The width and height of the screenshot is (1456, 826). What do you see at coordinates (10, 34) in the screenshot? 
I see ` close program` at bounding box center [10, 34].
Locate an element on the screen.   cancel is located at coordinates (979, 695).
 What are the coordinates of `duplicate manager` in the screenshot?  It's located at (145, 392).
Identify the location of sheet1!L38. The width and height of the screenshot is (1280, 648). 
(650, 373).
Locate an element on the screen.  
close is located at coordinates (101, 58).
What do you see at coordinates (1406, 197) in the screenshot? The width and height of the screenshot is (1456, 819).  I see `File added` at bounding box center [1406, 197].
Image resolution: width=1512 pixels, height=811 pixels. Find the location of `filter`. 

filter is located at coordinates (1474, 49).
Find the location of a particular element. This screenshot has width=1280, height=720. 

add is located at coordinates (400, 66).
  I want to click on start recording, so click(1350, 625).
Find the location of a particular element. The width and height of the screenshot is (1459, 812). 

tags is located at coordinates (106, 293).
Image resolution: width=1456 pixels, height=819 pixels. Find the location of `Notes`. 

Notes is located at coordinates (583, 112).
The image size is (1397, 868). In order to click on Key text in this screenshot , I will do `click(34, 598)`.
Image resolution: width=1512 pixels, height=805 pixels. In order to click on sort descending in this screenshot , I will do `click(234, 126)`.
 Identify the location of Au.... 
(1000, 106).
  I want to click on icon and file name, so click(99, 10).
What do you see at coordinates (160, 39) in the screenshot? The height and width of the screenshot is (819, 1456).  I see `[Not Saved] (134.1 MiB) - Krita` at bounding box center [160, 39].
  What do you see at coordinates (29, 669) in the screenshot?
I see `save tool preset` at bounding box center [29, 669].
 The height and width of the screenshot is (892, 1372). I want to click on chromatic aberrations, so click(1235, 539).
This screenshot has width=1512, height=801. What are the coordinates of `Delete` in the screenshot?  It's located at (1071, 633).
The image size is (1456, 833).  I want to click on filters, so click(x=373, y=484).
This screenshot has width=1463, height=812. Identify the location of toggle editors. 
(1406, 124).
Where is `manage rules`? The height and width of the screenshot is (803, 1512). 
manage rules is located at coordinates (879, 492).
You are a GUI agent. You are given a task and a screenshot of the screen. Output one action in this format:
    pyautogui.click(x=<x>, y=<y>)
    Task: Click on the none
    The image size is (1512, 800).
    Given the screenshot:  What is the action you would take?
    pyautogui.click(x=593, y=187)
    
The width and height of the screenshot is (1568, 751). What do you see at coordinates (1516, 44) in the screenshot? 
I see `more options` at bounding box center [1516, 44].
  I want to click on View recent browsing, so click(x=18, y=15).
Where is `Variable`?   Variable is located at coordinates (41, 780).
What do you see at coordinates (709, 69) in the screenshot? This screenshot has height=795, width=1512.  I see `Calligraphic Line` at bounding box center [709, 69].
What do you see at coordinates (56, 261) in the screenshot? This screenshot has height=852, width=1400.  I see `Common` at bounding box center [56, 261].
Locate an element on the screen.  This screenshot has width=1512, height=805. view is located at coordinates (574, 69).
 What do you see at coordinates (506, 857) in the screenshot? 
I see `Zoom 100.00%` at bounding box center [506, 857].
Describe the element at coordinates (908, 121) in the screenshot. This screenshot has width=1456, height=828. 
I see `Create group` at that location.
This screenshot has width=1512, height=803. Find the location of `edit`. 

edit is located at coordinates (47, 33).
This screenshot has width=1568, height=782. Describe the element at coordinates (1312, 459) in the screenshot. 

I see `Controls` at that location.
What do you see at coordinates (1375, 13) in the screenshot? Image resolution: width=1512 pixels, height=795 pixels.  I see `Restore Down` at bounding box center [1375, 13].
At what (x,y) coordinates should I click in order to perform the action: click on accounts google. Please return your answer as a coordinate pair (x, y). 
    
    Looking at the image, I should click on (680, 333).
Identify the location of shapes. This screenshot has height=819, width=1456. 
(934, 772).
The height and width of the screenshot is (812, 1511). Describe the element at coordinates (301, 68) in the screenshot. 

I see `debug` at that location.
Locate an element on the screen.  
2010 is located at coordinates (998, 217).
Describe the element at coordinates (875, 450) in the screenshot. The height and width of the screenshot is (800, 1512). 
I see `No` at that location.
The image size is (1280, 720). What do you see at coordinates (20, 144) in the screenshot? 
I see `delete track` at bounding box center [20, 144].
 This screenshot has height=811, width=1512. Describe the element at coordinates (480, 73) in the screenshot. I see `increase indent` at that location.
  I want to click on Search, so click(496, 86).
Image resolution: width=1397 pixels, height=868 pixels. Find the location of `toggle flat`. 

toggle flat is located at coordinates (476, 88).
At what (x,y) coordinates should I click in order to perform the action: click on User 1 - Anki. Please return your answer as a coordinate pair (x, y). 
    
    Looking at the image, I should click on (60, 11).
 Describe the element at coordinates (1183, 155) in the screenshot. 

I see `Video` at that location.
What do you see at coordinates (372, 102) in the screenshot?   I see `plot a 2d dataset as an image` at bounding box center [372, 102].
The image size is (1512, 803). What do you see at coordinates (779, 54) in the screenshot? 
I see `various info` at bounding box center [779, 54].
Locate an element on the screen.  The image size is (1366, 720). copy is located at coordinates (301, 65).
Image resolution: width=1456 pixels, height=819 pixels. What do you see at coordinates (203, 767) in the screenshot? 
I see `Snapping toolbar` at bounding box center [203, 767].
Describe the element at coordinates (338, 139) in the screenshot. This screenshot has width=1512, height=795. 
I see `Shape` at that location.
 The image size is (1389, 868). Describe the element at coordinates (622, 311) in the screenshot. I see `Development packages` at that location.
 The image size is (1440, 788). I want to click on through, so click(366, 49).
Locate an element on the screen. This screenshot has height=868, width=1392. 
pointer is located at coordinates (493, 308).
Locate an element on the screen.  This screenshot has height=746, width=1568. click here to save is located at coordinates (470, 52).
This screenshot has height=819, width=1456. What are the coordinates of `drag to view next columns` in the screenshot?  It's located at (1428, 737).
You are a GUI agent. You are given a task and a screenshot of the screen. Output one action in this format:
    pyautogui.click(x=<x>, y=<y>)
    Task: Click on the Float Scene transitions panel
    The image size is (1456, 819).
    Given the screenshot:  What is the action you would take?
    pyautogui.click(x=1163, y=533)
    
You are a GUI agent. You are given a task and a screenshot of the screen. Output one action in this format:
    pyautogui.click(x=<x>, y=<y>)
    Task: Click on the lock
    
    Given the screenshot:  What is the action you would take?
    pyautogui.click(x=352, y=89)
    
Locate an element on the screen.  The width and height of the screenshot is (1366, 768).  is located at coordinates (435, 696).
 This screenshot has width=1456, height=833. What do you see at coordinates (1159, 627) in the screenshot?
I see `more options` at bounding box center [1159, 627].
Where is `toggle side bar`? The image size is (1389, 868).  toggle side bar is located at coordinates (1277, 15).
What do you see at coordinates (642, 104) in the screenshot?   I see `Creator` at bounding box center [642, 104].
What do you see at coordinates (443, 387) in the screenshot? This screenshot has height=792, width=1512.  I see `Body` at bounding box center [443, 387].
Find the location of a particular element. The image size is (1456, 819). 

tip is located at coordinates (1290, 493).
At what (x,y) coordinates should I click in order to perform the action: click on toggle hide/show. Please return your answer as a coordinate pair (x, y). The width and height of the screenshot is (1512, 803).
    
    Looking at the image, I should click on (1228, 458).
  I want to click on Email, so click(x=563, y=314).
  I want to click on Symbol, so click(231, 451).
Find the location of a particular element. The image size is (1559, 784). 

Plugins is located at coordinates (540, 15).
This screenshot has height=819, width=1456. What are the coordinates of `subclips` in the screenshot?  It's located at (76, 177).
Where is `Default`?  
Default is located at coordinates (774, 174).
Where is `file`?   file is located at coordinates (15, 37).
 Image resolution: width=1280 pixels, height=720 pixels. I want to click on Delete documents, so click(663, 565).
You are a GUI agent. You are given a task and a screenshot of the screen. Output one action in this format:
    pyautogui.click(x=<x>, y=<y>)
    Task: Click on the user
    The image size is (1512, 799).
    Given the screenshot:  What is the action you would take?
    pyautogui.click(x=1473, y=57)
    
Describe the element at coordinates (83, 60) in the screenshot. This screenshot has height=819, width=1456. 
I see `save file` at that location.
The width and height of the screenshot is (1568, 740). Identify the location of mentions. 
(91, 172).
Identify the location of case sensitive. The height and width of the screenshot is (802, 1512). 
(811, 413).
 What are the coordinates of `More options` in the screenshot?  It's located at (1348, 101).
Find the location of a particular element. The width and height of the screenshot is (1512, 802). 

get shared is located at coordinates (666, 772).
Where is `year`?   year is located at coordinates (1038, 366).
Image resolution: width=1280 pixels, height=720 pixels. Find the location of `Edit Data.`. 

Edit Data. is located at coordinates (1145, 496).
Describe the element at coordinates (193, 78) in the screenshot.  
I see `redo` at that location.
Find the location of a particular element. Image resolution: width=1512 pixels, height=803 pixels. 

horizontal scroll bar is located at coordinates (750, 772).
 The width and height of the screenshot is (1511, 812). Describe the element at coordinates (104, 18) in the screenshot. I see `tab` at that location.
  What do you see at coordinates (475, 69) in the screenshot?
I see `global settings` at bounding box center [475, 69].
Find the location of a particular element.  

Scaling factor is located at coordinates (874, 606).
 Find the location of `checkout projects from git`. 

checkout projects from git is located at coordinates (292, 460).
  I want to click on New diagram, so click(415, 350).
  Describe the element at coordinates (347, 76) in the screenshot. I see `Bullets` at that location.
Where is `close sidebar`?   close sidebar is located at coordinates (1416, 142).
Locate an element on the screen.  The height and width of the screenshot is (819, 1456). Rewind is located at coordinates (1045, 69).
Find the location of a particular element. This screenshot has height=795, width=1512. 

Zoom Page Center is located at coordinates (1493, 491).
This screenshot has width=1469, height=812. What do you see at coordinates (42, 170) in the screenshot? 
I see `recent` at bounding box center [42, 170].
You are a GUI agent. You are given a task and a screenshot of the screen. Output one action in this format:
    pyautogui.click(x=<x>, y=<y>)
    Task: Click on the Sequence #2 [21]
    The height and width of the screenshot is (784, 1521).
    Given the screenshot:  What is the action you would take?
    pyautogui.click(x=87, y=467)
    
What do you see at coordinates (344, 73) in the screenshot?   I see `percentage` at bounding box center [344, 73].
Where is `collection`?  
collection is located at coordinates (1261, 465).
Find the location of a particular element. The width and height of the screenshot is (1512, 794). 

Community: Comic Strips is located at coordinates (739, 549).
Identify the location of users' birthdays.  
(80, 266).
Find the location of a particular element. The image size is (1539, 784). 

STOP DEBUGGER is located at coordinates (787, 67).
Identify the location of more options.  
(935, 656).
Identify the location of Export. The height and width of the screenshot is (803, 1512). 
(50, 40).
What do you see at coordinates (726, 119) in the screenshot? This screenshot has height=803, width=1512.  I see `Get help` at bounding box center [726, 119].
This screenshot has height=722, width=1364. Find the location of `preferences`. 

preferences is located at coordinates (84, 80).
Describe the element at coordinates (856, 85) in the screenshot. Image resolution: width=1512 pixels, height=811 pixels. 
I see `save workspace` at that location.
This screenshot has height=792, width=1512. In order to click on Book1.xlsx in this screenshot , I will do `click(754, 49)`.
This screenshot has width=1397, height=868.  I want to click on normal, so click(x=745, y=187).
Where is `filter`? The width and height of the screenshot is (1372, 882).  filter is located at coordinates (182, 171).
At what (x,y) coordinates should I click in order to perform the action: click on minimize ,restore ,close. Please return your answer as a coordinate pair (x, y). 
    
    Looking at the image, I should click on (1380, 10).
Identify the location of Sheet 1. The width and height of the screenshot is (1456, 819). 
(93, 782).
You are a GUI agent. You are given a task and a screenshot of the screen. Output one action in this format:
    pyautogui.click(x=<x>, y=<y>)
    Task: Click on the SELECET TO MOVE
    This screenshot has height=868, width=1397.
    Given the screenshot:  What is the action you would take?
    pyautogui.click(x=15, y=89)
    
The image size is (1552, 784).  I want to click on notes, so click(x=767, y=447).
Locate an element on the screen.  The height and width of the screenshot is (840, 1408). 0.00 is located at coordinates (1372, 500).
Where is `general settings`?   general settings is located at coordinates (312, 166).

----------

YOUR GOAL
Render the lines of the listing above, starting at the line containing "is (1459, 812)." and ending at the line containing "Notes is located at coordinates (583, 112).", as a JSON list of strings with one string per line and blank lines omitted.

CORRECT ANSWER
[
  "Find the location of a particular element. The width and height of the screenshot is (1459, 812). ",
  "tags is located at coordinates (106, 293).",
  "Image resolution: width=1456 pixels, height=819 pixels. Find the location of `Notes`. ",
  "Notes is located at coordinates (583, 112)."
]